The high cost of farm inputs coupled with the ongoing drought has been blamed for the drop in maize yields in Nakuru county.
According to data from the Ministry of Agriculture, maize production in the county dropped by 15 per cent raising fears of a looming shortage of maize flour in the coming days.
This came as farmers challenged the government to increase the number of subsidised fertiliser bags that an individual is expected to get before the planting season.
This emerged during a farmer’s field day in Ndondori area where farmers were challenged to prepare their farming programme in advance to avoid losses like last year.
According to John Kamanja from the Ministry of Agriculture, maize farmers were adversely affected by the high prices of fertiliser and seeds.
“Many farmers opted to plant without fertiliser as a bag was going for between Sh6,000 and Sh7,000 and many could not afford this,” he said.
The senior officer admitted that this had played a role in the drop in the harvest with the ongoing drought worsening the situation.
“Maize production in the county dropped by 15 per cent and this was attributed to the poor rainfall pattern and planting the wrong seed variety,” he said.
Kamanja was, however, optimistic that things would be different this year after the government promised to supply farmers with subsidized fertiliser.
The agricultural officer noted that if well prepared, one acre in the county had the capability of producing between 18 and 30 bags of maize.

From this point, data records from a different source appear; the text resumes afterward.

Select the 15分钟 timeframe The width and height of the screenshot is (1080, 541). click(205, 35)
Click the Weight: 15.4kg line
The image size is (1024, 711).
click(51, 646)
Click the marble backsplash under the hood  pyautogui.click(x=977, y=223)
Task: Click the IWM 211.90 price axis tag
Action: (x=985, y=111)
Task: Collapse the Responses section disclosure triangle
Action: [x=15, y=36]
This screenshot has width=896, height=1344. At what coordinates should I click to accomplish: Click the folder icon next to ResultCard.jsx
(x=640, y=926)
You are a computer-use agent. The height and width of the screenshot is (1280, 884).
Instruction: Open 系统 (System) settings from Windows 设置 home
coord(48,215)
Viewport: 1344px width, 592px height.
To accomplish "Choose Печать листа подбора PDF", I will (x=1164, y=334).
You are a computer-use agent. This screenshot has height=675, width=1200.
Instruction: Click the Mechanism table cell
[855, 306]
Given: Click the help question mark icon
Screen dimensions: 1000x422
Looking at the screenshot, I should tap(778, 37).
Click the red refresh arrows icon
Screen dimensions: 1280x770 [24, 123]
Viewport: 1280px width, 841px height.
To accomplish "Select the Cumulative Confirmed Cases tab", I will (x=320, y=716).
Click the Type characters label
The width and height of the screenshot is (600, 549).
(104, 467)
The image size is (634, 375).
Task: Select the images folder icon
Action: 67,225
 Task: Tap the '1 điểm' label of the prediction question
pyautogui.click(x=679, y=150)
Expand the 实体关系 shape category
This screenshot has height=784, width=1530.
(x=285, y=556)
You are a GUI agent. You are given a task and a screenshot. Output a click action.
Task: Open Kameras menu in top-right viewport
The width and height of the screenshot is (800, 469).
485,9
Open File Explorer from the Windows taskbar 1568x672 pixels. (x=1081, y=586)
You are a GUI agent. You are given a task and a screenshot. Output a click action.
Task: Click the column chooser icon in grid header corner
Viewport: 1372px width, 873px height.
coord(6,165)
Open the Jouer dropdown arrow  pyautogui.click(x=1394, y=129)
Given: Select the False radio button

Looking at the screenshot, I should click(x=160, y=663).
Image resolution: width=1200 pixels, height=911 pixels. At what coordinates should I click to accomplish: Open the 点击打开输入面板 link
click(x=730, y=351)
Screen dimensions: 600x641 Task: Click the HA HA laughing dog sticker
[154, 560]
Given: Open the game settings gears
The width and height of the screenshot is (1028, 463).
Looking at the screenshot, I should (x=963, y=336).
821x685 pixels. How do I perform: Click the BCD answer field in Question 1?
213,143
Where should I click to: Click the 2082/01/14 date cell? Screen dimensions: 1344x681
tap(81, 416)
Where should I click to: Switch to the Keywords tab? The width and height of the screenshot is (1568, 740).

“We are asking farmers to register with the chiefs so that they can get in time the subsidised fertiliser which the government has promised,” he said.
One of the top farmers Joseph Ndung’u admitted that the high cost of farm inputs had affected the harvest from his six-acre farm.
He noted that in a good season, he was harvesting a total of 80 bags adding that he managed to get 10 bags last year.
“The high prices of fertilizer were the main reason for the drop in maize harvest and we hope the government will address this,” he said.
Another farmer Purity Muthoni termed 2022 as the worst year for farmers due to the harsh weather which affected food security.
“Due to the economic challenges we did not use fertilizer in planting maize and the crop performed dismally due to the erratic rainfall,” she said.